* _EXCERPTED PASSAGE_

As part of an audit in accordance with Australian Auditing Standards, we exercise professional judgement and
maintain professional scepticism throughout the audit. An audit involves performing procedures to obtain audit
evidence about the amounts and disclosures in the financial report.
The procedures selected depend on the auditor's judgement, including the assessment of the risks of material
misstatement of the financial report, whether due to fraud or error. In making those risk assessments, the auditor
considers internal control relevant to the entity's preparation of the financial report that gives a true and fair view
in order to design audit procedures that are appropriate in the circumstances, but not for the purpose of
expressing an opinion on the effectiveness of the entity's internal control.
The risk of not detecting a material misstatement resulting from fraud is higher than for one resulting from error,
as fraud may involve collusion, forgery, intentional omissions, misrepresentations, or the override of internal
control.
An audit also includes evaluating the appropriateness of accounting policies used and the reasonableness of
accounting estimates made by the Directors, as well as evaluating the overall presentation of the financial report.

* _REQUIREMENTS_
From the audit passage above, list every way the text says fraud may be carried out.

* _SUPPLIED MATERIAL_
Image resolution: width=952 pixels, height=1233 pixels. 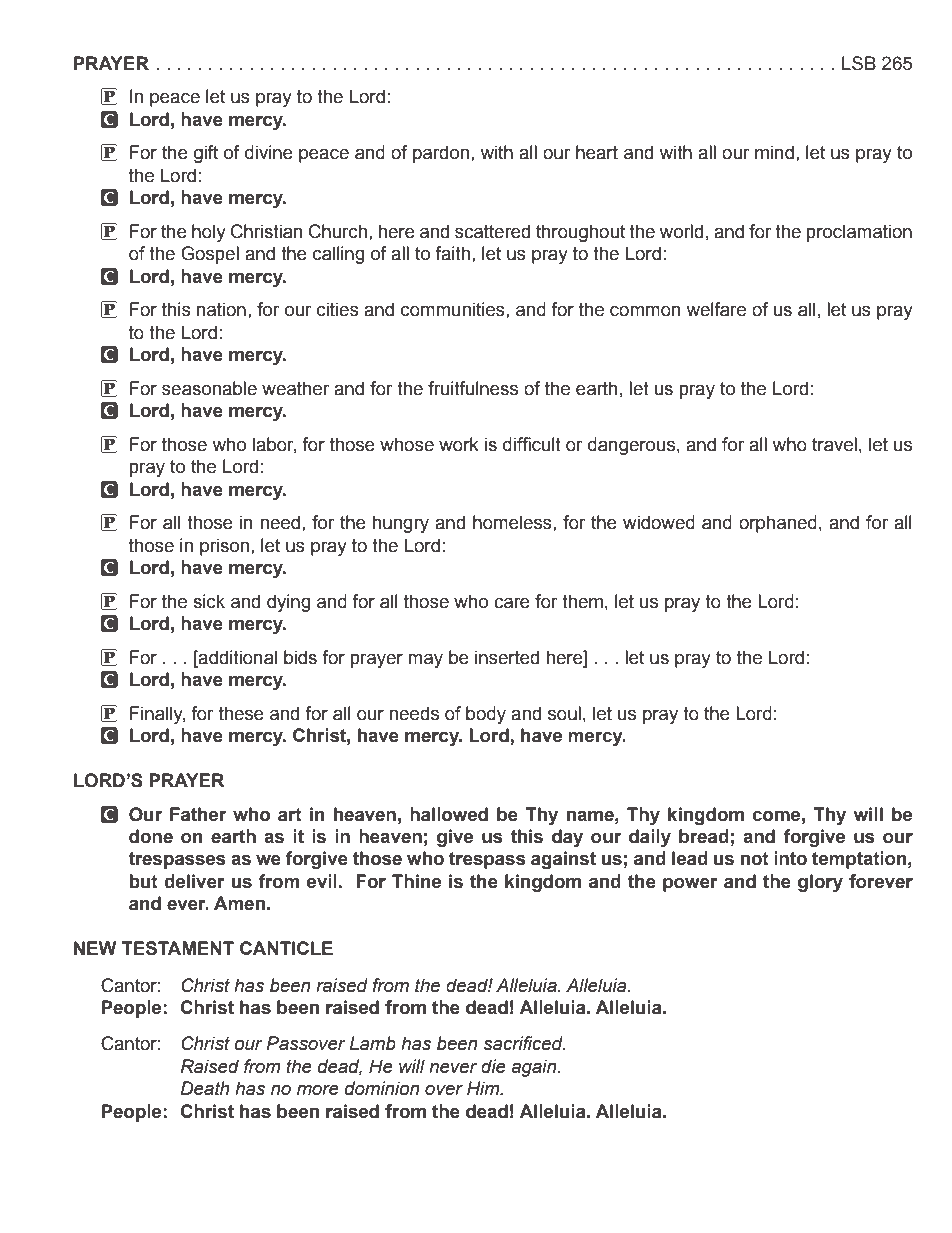 I want to click on orphaned, so click(x=778, y=524).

* _SOLUTION FOR THIS TASK_
- Collusion
- Forgery
- Intentional omissions
- Misrepresentations
- The override of internal control